THE TASK:
Omit the pictures, then reproduce every remaining record exactly.

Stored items
• • •
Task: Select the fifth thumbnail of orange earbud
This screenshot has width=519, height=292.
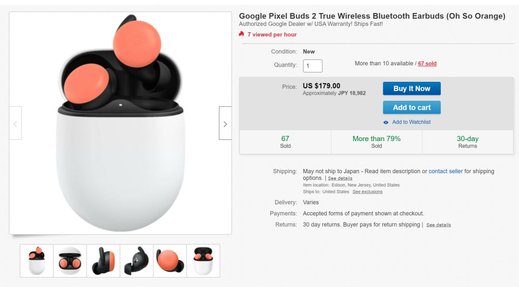Action: [170, 261]
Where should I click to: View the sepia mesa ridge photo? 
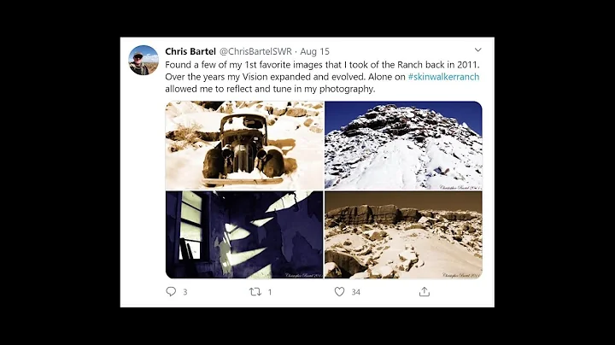pyautogui.click(x=403, y=235)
• • •
SOLUTION:
Task: Select the fifth thumbnail of orange earbud
This screenshot has width=519, height=292.
Action: [170, 261]
Where should I click to: View the sepia mesa ridge photo? 
pyautogui.click(x=403, y=235)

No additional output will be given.